(Collected data entries)

%%

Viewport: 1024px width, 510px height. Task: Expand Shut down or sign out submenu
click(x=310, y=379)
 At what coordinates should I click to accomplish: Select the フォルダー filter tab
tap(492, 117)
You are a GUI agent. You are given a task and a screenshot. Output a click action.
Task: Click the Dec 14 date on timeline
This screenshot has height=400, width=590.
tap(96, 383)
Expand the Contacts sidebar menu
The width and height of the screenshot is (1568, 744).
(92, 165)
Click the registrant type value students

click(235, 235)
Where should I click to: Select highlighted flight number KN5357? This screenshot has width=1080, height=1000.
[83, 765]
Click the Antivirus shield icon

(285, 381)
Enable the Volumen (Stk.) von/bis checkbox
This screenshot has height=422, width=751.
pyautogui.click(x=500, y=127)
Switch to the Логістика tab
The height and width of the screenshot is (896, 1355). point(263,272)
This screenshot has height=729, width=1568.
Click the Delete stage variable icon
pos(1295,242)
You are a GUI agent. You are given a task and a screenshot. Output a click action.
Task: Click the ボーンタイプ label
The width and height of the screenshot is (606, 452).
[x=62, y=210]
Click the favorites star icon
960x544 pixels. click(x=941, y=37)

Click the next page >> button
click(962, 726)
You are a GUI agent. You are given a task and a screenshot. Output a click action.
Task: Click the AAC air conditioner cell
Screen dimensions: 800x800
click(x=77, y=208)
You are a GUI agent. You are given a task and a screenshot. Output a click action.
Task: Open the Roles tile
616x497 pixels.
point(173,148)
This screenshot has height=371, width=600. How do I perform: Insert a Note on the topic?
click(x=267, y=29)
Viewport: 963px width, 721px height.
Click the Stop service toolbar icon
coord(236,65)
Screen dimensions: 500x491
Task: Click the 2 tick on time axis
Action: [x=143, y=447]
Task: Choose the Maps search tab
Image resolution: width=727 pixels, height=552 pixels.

%%

The problem:
The records given above are to be repeated in full, exactly.

Answer:
Viewport: 1024px width, 510px height. Task: Expand Shut down or sign out submenu
click(x=310, y=379)
 At what coordinates should I click to accomplish: Select the フォルダー filter tab
tap(492, 117)
You are a GUI agent. You are given a task and a screenshot. Output a click action.
Task: Click the Dec 14 date on timeline
This screenshot has height=400, width=590.
tap(96, 383)
Expand the Contacts sidebar menu
The width and height of the screenshot is (1568, 744).
(92, 165)
Click the registrant type value students

click(235, 235)
Where should I click to: Select highlighted flight number KN5357? This screenshot has width=1080, height=1000.
[83, 765]
Click the Antivirus shield icon

(285, 381)
Enable the Volumen (Stk.) von/bis checkbox
This screenshot has height=422, width=751.
pyautogui.click(x=500, y=127)
Switch to the Логістика tab
The height and width of the screenshot is (896, 1355). point(263,272)
This screenshot has height=729, width=1568.
Click the Delete stage variable icon
pos(1295,242)
You are a GUI agent. You are given a task and a screenshot. Output a click action.
Task: Click the ボーンタイプ label
The width and height of the screenshot is (606, 452).
[x=62, y=210]
Click the favorites star icon
960x544 pixels. click(x=941, y=37)

Click the next page >> button
click(962, 726)
You are a GUI agent. You are given a task and a screenshot. Output a click action.
Task: Click the AAC air conditioner cell
Screen dimensions: 800x800
click(x=77, y=208)
You are a GUI agent. You are given a task and a screenshot. Output a click action.
Task: Open the Roles tile
616x497 pixels.
point(173,148)
This screenshot has height=371, width=600. How do I perform: Insert a Note on the topic?
click(x=267, y=29)
Viewport: 963px width, 721px height.
Click the Stop service toolbar icon
coord(236,65)
Screen dimensions: 500x491
Task: Click the 2 tick on time axis
Action: [x=143, y=447]
Task: Choose the Maps search tab
Image resolution: width=727 pixels, height=552 pixels.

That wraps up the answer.